Cyberprzestępczość to też biznes. Włamywacze zainteresowani są więc praktycznie wszystkim, co da się spieniężyć. Do tego grona zaliczają się także konta w grach MMO. Co lepsze można sprzedać nawet za 15 dolarów za pakiet.
Dysponując odpowiednimi danymi logowania albo innym ustanowionym kanałem dostępu, nabywca może ingerować w kod strony. W ten sposób może zagnieździć w niej odpowiednie skrypty, przekierowując ruch pod inne adresy lub wykorzystać witrynę w innych celach. Możliwości jest wiele – od zgrania bazy danych użytkowników po skorzystanie z niej jako z jednego z wielu ogniw bardziej skomplikowanego cyberataku na inny obiekt.
Nowa generacja włamań?
Coraz częstszą metodą wykradania danych jest wykorzystanie przez włamywaczy trendu outsourcingu usług. Zlecając zadanie zdalnemu konsultantowi, firma zamawiająca usługę przyznaje mu bowiem uprawnienia, otwierające dostęp do firmowego systemu informatycznego w zakresie niezbędnym do wykonania pracy.
Póki jednak zamawiający nie dysponuje narzędziami weryfikującymi jego pracę, musi wierzyć, że zleceniobiorca ma dobre intencje i wykona zadanie w sposób należyty. Niekiedy jednak zdalni konsultanci nadużywają zaufania zleceniodawców, wykorzystując otrzymane uprawnienia w celu ukrycia popełnionych błędów, wyprowadzania danych lub wyrządzenia szkód.
Przykładów takich nadużyć nie trzeba daleko szukać. Były powodem kilku najgłośniejszych wycieków w 2014 roku.
Kiedyś bezpieczeństwo informatyczne przedsiębiorstw nieodmiennie kojarzyło się z zagrożeniem zewnętrznym, przed którym broni się przy użyciu rozwiązań typu firewall, IDS/IPS, anti-virus, czy anti-malware.

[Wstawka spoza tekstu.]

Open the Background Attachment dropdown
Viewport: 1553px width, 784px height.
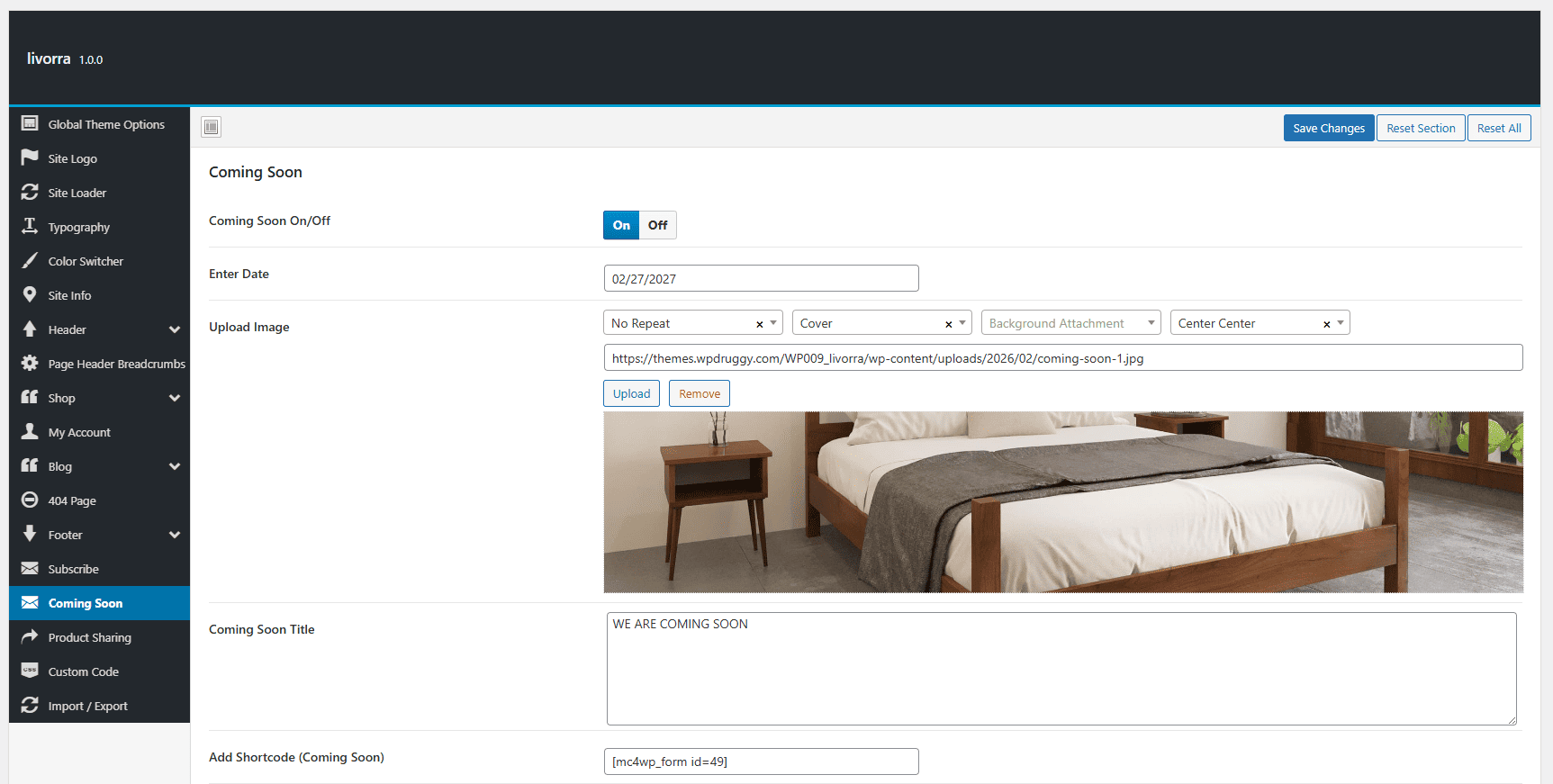tap(1070, 323)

Obecnie, w coraz większym stopniu w grę wchodzą zagrożenia wewnętrzne ryzyko pojawia się wszędzie tam, gdzie udostępniany jest zdalny kanał do firmowych, urzędowych, czy bankowych sieci informatycznych, np. w ramach outsourcingu usług.
Jest to forma ataku, na odparcie której instytucje nadal nie są gotowe.